Im Sommer 2006 war ich gerade in der Stadt unterwegs, als ich eine Textnachricht von meiner damaligen Lebensgefährtin bekam. "Arsene Wenger in Galeries Lafayettes! Get going!" Damals hatte ich noch eine sehr hohe Meinung von dem Trainer von Arsenal, der wegen der WM in Deutschland war (es war der Sommer des Sommermärchens). Ich tat mein Bestes, um so schnell wie möglich aus Kreuzberg in die Friedrichstraße zu kommen (zwischendurch kamen weitere Nachrichten: "Hes in shorts. His legs are so thin - amazing", "I think he's buying underwear" - meine Lebensgefährtin, eine gebürtige Kanadierin, teilte damals meinen Premier League-Fimmel, achtete aber auch auf andere Dinge).
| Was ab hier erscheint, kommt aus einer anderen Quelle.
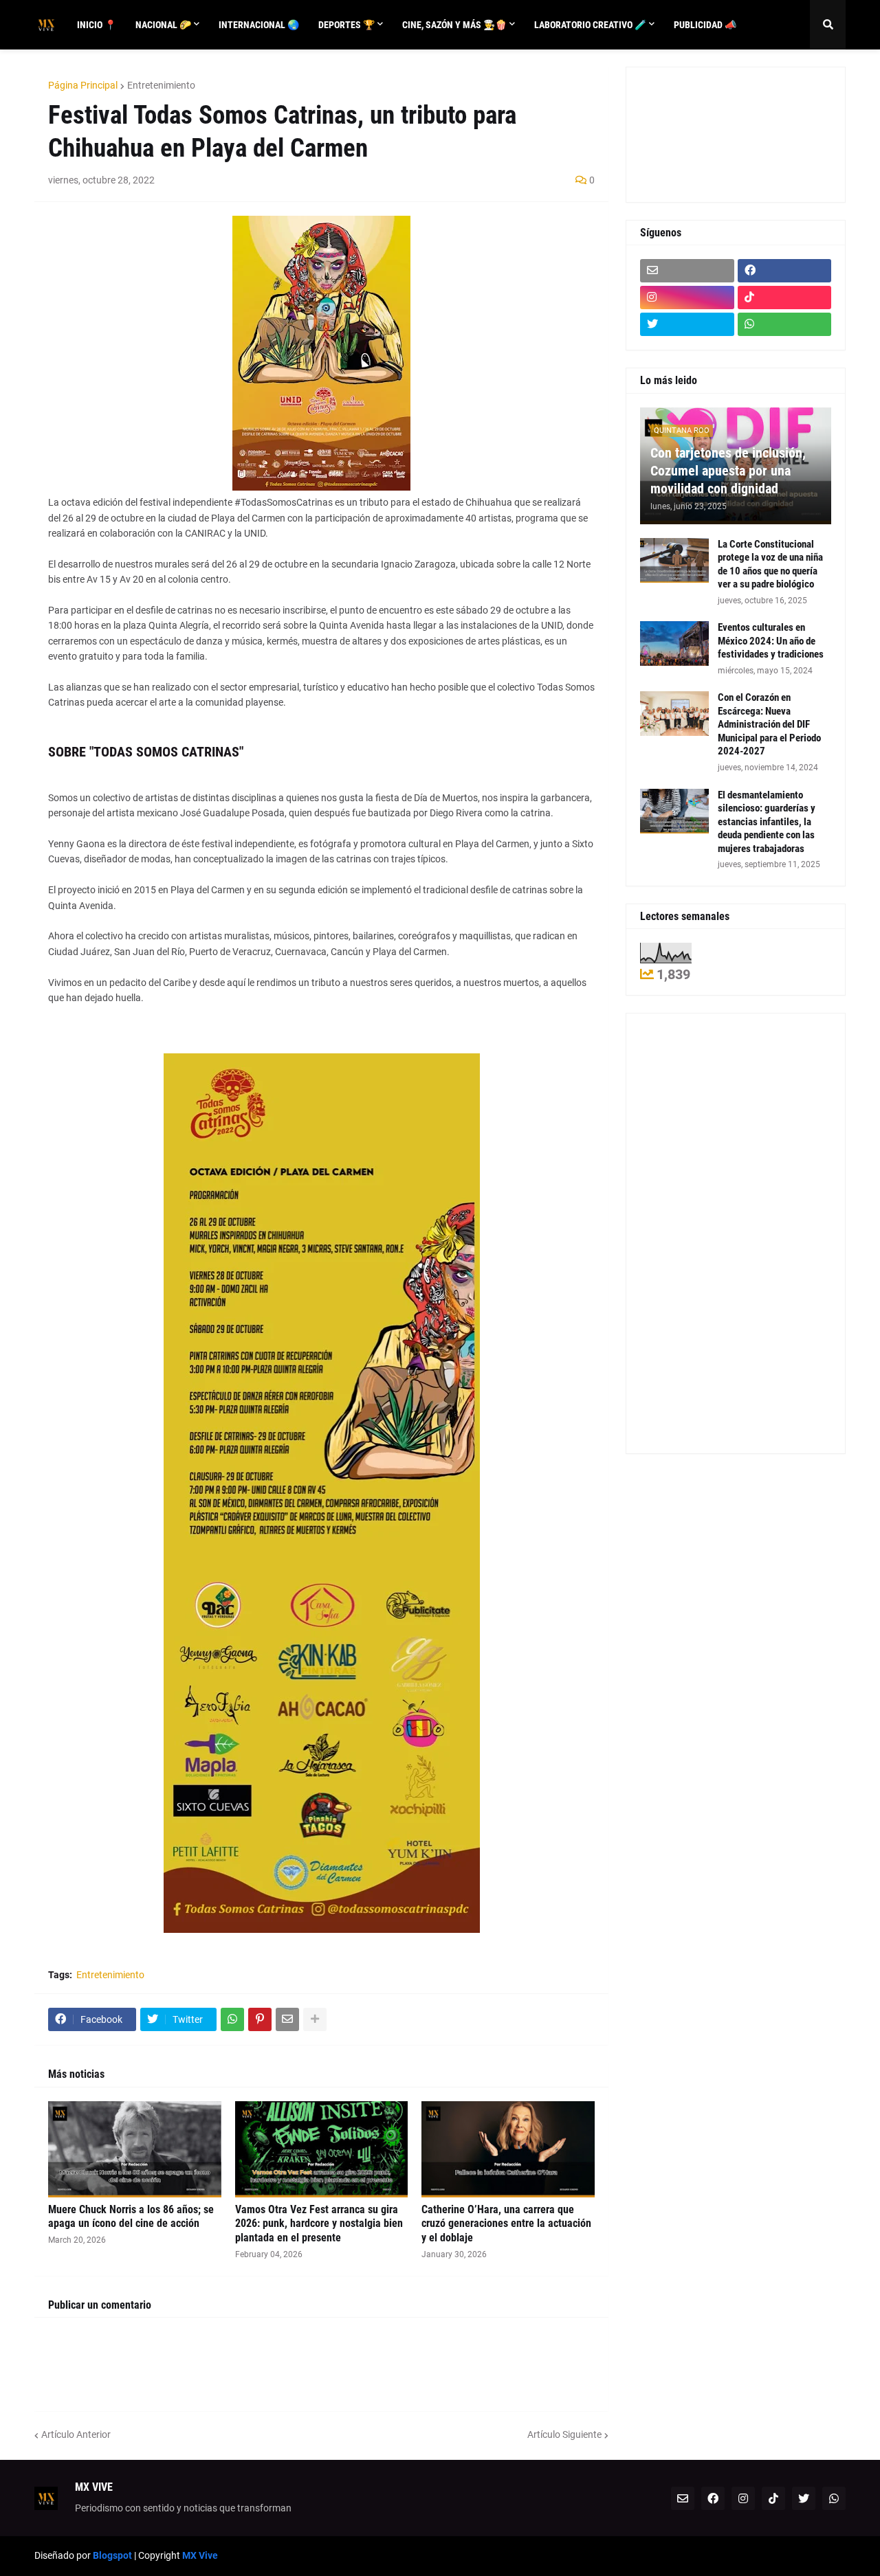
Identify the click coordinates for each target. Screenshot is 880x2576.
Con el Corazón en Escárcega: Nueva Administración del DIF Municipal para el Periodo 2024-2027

Mit Arsene Wenger hätte ich damals sehr gern ein Foto gemacht, aber ich kam zu spät. Heute würde ich mich dafür eher genieren. Ich erzähle das alles, weil ich am Donnerstag im Martin Gropius-Bau ein Foto mit Salomon Kalou gemacht habe. Eine befreundete Kollegin vom tip hat das für mich erledigt. Die Gelegenheit ergab sich am Rande einer Veranstaltung, in der Kalou über sein Leben sprach - es war einer dieser typischen Motivationstalks, bei denen es nicht so sehr darauf ankommt, was genau gesagt, sondern wie es herüberkommt.

Und Salomon Kalou hat da eine sehr gute Figur gemacht. Ich wäre wohl gar nicht hingegangen, wenn er mir nicht zuletzt zunehmend zu imponieren begonnen hätte - als Spieler in der Mannschaft, als Führungsfigur, die kein großes Aufhebens von sich macht. Im Gropius-Bau sprach er einfach und überzeugend von seinen Erfahrungen in der Kindheit in Afrika und bei den verschiedenen Stationen als Fußballer in Europa.

Als ihn dann jemand fragte, auf welcher Station seines Karriere er sich am besten gefühlt hätte, nannte er Hertha BSC und Berlin, und es klang auch deswegen überzeugend, weil er dafür einen einfachen Grund nannte (immerhin hat er mit dem FC Chelsea die Champions League gewonnen, konnte also auch andere Momente anführen): Der Salomon Kalou, der derzeit in Berlin (und heute Abend in Bremen) zu sehen ist, ist im besten Sinne gereift. Er weiß mehr über das Leben, über den Fußball und über die Welt.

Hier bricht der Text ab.